Das nächste Lenkungsgespräch findet am 16. Juni statt und der große Lenkungskreis trifft sich Anfang Oktober. Im November soll wieder die traditionelle AK Sitzung durchgeführt werden für die Planung 2021.

Frisches Grün für den Kurpark

BNN 13.03.2020
 

Arbeitskreis Tourismus-Freizeit plant Bepflanzungen in Bad Rotenfels

Arbeitsgruppe schlägt Dachbegrünung vor

Von BNN Mitarbeiter Joachim Kocher

Gaggenau. Aktuelles zum Klimaschutz in Gaggenau, eine Rückblende zum Workshop Zukunft, sowie Informationen zu „Gesundheit im Park“ und zu geführten Radtouren standen im Mittelpunkt der jüngsten Sitzung des Arbeitskreis Tourismus-Freizeit (AKTF) am vergangenen Mittwoch im Christophbräu.

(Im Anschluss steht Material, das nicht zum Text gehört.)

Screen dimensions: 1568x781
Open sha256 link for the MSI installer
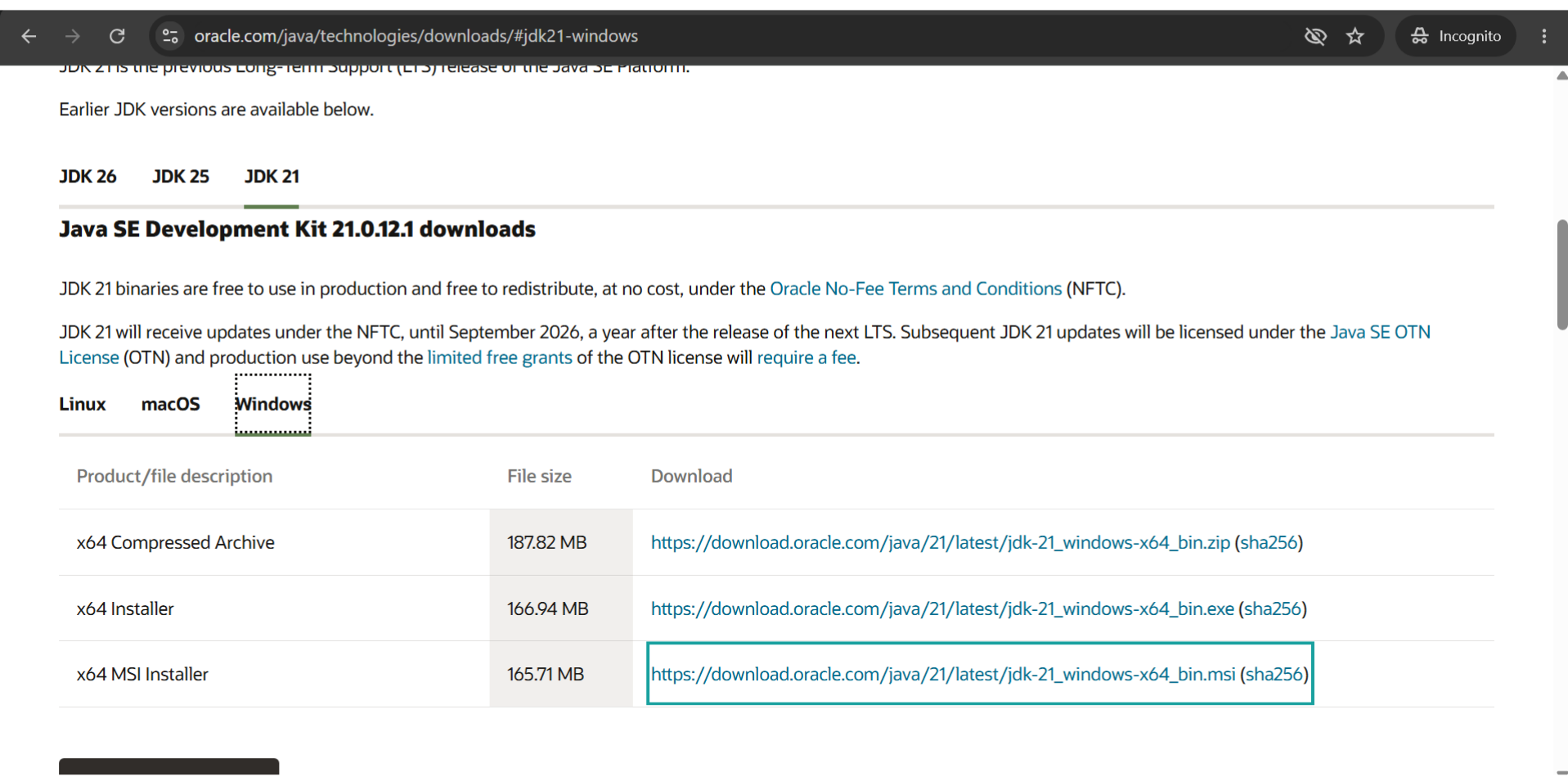[1274, 674]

Auf den Klimaschutz ging zu Beginn der Versammlung Grünen-Stadtrat Wolfgang Nießen ein, der die Klimaschutzresolution ansprach, die vom Gemeinderat am 22. Januar verabschiedet wurde. Nießen nahm zum Anstieg der Temperaturen Stellung und wies auf die daraus resultierenden Schadensereignisse hin. So haben beispielsweise in den vergangenen 30 Jahren die Hochwasserereignisse um 35 Prozent und Dürreperioden um das sechsfache zugenommen. Wie aus den aktuellen Prognosen hervorgehe, so Nießen, werde die Temperatur in Baden-Württemberg bis zum Jahr 2050 um weitere 0,8 bis 1,7 Grad ansteigen. Dadurch werde es zu einer Verdoppelung der Hitzetage sowie einer Zunahme der winterlichen Niederschläge um 35 Prozent kommen. Verbesserungen, so der Grünen-Stadtrat, werde es nur geben, wenn jeder sein Verhalten grundlegend ändere.

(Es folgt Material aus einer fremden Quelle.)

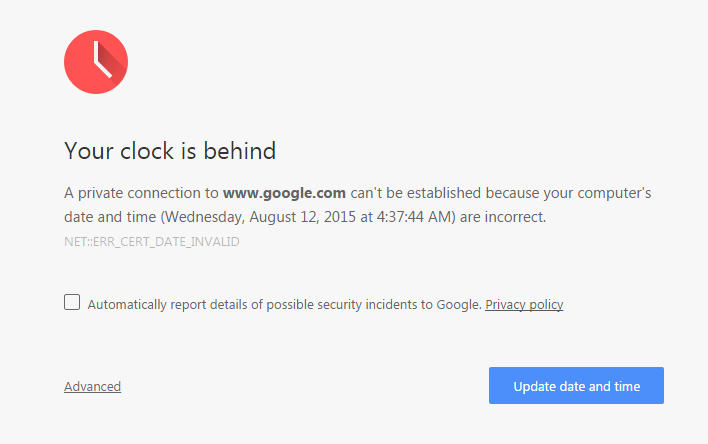Click the 'Automatically report details' checkbox label
708x444 pixels.
point(284,304)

Themen für Gaggenau würden in der Arbeitsgruppe ZG 2030 erarbeitet. Als mögliche Maßnahmen, die zu einer Verbesserung des Mikroklimas beitragen, nannte Nießen eine Fassaden- und Dachbegrünung. Zudem sorgten mehr Bäume für eine Beschattung und Kühlung. Nicht unerwähnt blieb die Verbesserung des Fahrradnetzes, der Ausbau E-Mobilität Infrastruktur sowie die Realisierung von Hackschnitzel-Blockheizkraftwerken. Dadurch erreiche man Wärme und Strom vollkommen klimaneutral, sagte Nießen.

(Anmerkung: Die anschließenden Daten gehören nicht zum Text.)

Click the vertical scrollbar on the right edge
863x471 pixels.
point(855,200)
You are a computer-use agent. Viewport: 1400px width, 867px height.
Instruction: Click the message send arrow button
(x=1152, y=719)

Bernd Kraft vom Arbeitskreis Tourismus-Freizeit ging anschließend auf den AKTF-Workshop Zukunft ein, in dessen Vorfeld eine Fragebogenaktion stattfand, bei der 15 Themenfelder genannt wurden. Hieraus wurden schließlich zwei Themenfelder bestimmt, die man beim Workshop in zwei Gruppen bearbeitete. Hierbei ging es um die Kurparksituation sowie um die Nachwuchsgewinnung.